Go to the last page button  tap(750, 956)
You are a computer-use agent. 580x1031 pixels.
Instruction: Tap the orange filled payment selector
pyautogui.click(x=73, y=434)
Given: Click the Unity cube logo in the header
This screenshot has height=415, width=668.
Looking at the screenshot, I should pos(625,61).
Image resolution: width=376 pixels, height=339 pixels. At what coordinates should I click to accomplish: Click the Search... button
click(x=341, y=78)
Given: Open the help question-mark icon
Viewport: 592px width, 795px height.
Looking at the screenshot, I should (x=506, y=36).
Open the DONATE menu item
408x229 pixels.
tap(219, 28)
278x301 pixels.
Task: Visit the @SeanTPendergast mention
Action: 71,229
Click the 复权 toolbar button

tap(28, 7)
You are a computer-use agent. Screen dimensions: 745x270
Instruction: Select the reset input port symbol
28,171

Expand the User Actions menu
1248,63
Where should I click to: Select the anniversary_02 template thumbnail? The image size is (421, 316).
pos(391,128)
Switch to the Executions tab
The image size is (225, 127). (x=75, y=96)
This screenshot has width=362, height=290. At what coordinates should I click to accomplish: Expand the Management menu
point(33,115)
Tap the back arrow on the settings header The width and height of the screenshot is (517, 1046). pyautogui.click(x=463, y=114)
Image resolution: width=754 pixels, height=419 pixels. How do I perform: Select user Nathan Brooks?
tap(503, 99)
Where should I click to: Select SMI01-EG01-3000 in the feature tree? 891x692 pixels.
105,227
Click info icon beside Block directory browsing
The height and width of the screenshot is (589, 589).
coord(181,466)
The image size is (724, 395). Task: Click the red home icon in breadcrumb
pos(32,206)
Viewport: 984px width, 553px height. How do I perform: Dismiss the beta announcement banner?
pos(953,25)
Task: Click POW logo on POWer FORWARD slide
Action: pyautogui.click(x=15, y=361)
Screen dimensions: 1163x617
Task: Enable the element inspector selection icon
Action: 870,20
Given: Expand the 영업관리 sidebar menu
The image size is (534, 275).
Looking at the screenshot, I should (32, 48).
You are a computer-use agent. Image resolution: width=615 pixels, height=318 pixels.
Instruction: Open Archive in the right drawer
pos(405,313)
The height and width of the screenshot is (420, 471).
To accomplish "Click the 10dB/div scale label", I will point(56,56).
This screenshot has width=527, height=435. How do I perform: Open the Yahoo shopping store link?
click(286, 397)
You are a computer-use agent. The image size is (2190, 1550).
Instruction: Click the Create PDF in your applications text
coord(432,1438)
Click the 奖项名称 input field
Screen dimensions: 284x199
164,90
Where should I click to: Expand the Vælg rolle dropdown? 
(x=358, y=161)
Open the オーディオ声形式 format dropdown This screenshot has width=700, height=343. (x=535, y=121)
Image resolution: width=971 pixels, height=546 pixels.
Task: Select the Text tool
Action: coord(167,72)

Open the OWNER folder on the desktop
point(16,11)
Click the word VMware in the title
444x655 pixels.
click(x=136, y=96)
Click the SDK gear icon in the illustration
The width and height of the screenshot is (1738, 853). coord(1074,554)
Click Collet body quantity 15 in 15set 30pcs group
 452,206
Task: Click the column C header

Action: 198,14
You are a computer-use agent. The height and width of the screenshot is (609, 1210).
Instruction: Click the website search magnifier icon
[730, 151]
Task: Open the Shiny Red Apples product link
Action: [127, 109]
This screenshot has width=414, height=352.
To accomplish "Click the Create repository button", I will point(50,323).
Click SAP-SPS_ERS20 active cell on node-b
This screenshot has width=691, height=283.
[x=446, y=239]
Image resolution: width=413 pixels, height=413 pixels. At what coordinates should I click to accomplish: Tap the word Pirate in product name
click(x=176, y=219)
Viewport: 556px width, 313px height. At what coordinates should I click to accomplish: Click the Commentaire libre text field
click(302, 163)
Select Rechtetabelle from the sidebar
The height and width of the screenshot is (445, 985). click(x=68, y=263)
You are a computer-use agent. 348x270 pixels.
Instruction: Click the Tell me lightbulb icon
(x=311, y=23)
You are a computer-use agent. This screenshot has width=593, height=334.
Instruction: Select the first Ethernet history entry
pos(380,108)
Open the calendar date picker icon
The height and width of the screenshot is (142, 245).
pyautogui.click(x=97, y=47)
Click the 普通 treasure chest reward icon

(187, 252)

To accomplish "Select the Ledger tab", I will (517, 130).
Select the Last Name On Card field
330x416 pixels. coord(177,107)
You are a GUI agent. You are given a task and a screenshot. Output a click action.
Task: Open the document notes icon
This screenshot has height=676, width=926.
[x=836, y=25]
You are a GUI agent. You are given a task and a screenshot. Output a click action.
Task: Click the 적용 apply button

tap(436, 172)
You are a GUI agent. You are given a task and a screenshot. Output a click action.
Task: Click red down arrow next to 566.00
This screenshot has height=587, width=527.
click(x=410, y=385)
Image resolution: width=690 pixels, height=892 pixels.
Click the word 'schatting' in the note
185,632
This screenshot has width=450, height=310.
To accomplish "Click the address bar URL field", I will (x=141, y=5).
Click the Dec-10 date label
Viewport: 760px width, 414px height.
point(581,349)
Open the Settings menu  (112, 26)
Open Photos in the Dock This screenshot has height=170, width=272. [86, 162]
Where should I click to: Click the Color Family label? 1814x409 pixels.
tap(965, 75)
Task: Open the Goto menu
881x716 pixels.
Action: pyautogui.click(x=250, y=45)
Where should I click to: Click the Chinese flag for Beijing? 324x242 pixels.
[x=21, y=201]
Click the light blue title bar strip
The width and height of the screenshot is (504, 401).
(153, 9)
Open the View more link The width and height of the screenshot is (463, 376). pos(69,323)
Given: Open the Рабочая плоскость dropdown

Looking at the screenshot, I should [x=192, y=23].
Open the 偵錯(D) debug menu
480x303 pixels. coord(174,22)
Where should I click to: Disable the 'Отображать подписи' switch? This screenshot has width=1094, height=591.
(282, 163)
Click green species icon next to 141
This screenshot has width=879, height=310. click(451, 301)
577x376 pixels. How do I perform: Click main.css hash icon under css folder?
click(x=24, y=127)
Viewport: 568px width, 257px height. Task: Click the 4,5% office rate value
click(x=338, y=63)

=======

• **What is needed**: Copy every record once more, exactly as given.

• **Response to this task**:
Go to the last page button  tap(750, 956)
You are a computer-use agent. 580x1031 pixels.
Instruction: Tap the orange filled payment selector
pyautogui.click(x=73, y=434)
Given: Click the Unity cube logo in the header
This screenshot has height=415, width=668.
Looking at the screenshot, I should pos(625,61).
Image resolution: width=376 pixels, height=339 pixels. At what coordinates should I click to accomplish: Click the Search... button
click(x=341, y=78)
Given: Open the help question-mark icon
Viewport: 592px width, 795px height.
Looking at the screenshot, I should (x=506, y=36).
Open the DONATE menu item
408x229 pixels.
tap(219, 28)
278x301 pixels.
Task: Visit the @SeanTPendergast mention
Action: 71,229
Click the 复权 toolbar button

tap(28, 7)
You are a computer-use agent. Screen dimensions: 745x270
Instruction: Select the reset input port symbol
28,171

Expand the User Actions menu
1248,63
Where should I click to: Select the anniversary_02 template thumbnail? The image size is (421, 316).
pos(391,128)
Switch to the Executions tab
The image size is (225, 127). (x=75, y=96)
This screenshot has width=362, height=290. At what coordinates should I click to accomplish: Expand the Management menu
point(33,115)
Tap the back arrow on the settings header The width and height of the screenshot is (517, 1046). pyautogui.click(x=463, y=114)
Image resolution: width=754 pixels, height=419 pixels. How do I perform: Select user Nathan Brooks?
tap(503, 99)
Where should I click to: Select SMI01-EG01-3000 in the feature tree? 891x692 pixels.
105,227
Click info icon beside Block directory browsing
The height and width of the screenshot is (589, 589).
coord(181,466)
The image size is (724, 395). Task: Click the red home icon in breadcrumb
pos(32,206)
Viewport: 984px width, 553px height. How do I perform: Dismiss the beta announcement banner?
pos(953,25)
Task: Click POW logo on POWer FORWARD slide
Action: pyautogui.click(x=15, y=361)
Screen dimensions: 1163x617
Task: Enable the element inspector selection icon
Action: 870,20
Given: Expand the 영업관리 sidebar menu
The image size is (534, 275).
Looking at the screenshot, I should (32, 48).
You are a computer-use agent. Image resolution: width=615 pixels, height=318 pixels.
Instruction: Open Archive in the right drawer
pos(405,313)
The height and width of the screenshot is (420, 471).
To accomplish "Click the 10dB/div scale label", I will point(56,56).
This screenshot has width=527, height=435. How do I perform: Open the Yahoo shopping store link?
click(286, 397)
You are a computer-use agent. The image size is (2190, 1550).
Instruction: Click the Create PDF in your applications text
coord(432,1438)
Click the 奖项名称 input field
Screen dimensions: 284x199
164,90
Where should I click to: Expand the Vælg rolle dropdown? 
(x=358, y=161)
Open the オーディオ声形式 format dropdown This screenshot has width=700, height=343. (x=535, y=121)
Image resolution: width=971 pixels, height=546 pixels.
Task: Select the Text tool
Action: coord(167,72)

Open the OWNER folder on the desktop
point(16,11)
Click the word VMware in the title
444x655 pixels.
click(x=136, y=96)
Click the SDK gear icon in the illustration
The width and height of the screenshot is (1738, 853). coord(1074,554)
Click Collet body quantity 15 in 15set 30pcs group
 452,206
Task: Click the column C header

Action: 198,14
You are a computer-use agent. The height and width of the screenshot is (609, 1210).
Instruction: Click the website search magnifier icon
[730, 151]
Task: Open the Shiny Red Apples product link
Action: [127, 109]
This screenshot has width=414, height=352.
To accomplish "Click the Create repository button", I will point(50,323).
Click SAP-SPS_ERS20 active cell on node-b
This screenshot has width=691, height=283.
[x=446, y=239]
Image resolution: width=413 pixels, height=413 pixels. At what coordinates should I click to accomplish: Tap the word Pirate in product name
click(x=176, y=219)
Viewport: 556px width, 313px height. At what coordinates should I click to accomplish: Click the Commentaire libre text field
click(302, 163)
Select Rechtetabelle from the sidebar
The height and width of the screenshot is (445, 985). click(x=68, y=263)
You are a computer-use agent. 348x270 pixels.
Instruction: Click the Tell me lightbulb icon
(x=311, y=23)
You are a computer-use agent. This screenshot has width=593, height=334.
Instruction: Select the first Ethernet history entry
pos(380,108)
Open the calendar date picker icon
The height and width of the screenshot is (142, 245).
pyautogui.click(x=97, y=47)
Click the 普通 treasure chest reward icon

(187, 252)

To accomplish "Select the Ledger tab", I will (517, 130).
Select the Last Name On Card field
330x416 pixels. coord(177,107)
You are a GUI agent. You are given a task and a screenshot. Output a click action.
Task: Open the document notes icon
This screenshot has height=676, width=926.
[x=836, y=25]
You are a GUI agent. You are given a task and a screenshot. Output a click action.
Task: Click the 적용 apply button

tap(436, 172)
You are a GUI agent. You are given a task and a screenshot. Output a click action.
Task: Click red down arrow next to 566.00
This screenshot has height=587, width=527.
click(x=410, y=385)
Image resolution: width=690 pixels, height=892 pixels.
Click the word 'schatting' in the note
185,632
This screenshot has width=450, height=310.
To accomplish "Click the address bar URL field", I will (x=141, y=5).
Click the Dec-10 date label
Viewport: 760px width, 414px height.
point(581,349)
Open the Settings menu  (112, 26)
Open Photos in the Dock This screenshot has height=170, width=272. [86, 162]
Where should I click to: Click the Color Family label? 1814x409 pixels.
tap(965, 75)
Task: Open the Goto menu
881x716 pixels.
Action: pyautogui.click(x=250, y=45)
Where should I click to: Click the Chinese flag for Beijing? 324x242 pixels.
[x=21, y=201]
Click the light blue title bar strip
The width and height of the screenshot is (504, 401).
(153, 9)
Open the View more link The width and height of the screenshot is (463, 376). pos(69,323)
Given: Open the Рабочая плоскость dropdown

Looking at the screenshot, I should [x=192, y=23].
Open the 偵錯(D) debug menu
480x303 pixels. coord(174,22)
Where should I click to: Disable the 'Отображать подписи' switch? This screenshot has width=1094, height=591.
(282, 163)
Click green species icon next to 141
This screenshot has width=879, height=310. click(451, 301)
577x376 pixels. How do I perform: Click main.css hash icon under css folder?
click(x=24, y=127)
Viewport: 568px width, 257px height. Task: Click the 4,5% office rate value
click(x=338, y=63)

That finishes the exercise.